Argonne National Laboratory and the University of Chicago built “Polybot”, a robot that automatically fabricates and tests polymer films. Polybot tackled a famously complex problem: making an electrically conductive plastic without defects. Because even slight changes in processing (coating speed, temperature, additive mix) can change the outcome, the possible process recipes run into the millions.
Instead, Argonne’s team let Polybot run experiments 24/7, guided by AI. Jie Xu of Argonne emphasized, “Polybot operates on its own, with a robot running the experiments based on AI-driven decisions”. The robot then analyzed film quality on the fly and proposed the next experiments. In this way, they achieved film conductivities “comparable to the highest standards currently achievable,” and even produced production-scale “recipes” for industry use.

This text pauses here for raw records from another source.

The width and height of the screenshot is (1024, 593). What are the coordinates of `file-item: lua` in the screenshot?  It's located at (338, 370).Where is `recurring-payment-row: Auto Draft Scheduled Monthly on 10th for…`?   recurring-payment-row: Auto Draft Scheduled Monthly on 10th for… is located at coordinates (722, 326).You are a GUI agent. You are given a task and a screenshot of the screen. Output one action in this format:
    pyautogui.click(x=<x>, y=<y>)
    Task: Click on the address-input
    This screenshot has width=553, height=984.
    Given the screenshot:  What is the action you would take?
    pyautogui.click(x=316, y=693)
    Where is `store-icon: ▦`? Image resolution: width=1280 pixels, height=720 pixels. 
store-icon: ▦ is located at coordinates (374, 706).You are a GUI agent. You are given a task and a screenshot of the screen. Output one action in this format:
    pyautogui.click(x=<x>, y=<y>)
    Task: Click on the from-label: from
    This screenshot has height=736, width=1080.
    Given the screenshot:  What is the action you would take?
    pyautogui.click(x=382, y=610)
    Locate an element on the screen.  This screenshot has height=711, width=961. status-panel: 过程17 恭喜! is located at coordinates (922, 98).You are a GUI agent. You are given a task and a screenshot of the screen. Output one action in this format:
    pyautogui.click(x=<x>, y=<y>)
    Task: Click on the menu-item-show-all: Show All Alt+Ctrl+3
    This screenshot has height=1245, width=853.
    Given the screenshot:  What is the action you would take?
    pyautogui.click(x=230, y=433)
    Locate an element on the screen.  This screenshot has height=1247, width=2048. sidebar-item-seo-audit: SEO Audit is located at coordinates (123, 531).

Across all these projects, a theme emerges: AI is rapidly accelerating the front end of materials R&D, but engineering bottlenecks remain on the path to real products. Synthesizing a pencil-size sample in a robotic lab is far from producing tonnes of it at semiconductor purity or certifying it for aircraft use. This “valley of death”, where promising lab discoveries stall on the way to market, is well known in engineering.
The revolution won’t be complete unless researchers start designing materials to be “born ready” for scale-up. That means adding manufacturability metrics and lifecycle considerations into the AI’s goal, not treating them as an afterthought.
It also means creating modular, standardized lab equipment and data systems so an AI’s recipe can be handed off seamlessly to pilot plants or factories. Even the most promising AI-derived substance is worthless if it can’t be reliably made at scale.
For now, the central question of this frontier remains: AI can propose materials at a scale once unimaginable, but can those materials be validated, scaled, and qualified for industry? The answer will require not just smarter algorithms, but new engineering practices.
As one DeepMind researcher put it, we are compressing “millennia to months” in materials innovation, yet we must ensure that timeline feeds into real products. The coming years will see engineers and scientists working hand-in-hand—AI suggesting designs, robots churning out test samples, and teams figuring out manufacturing hurdles—turning algorithmic alchemy into tangible advances in energy, electronics, and beyond.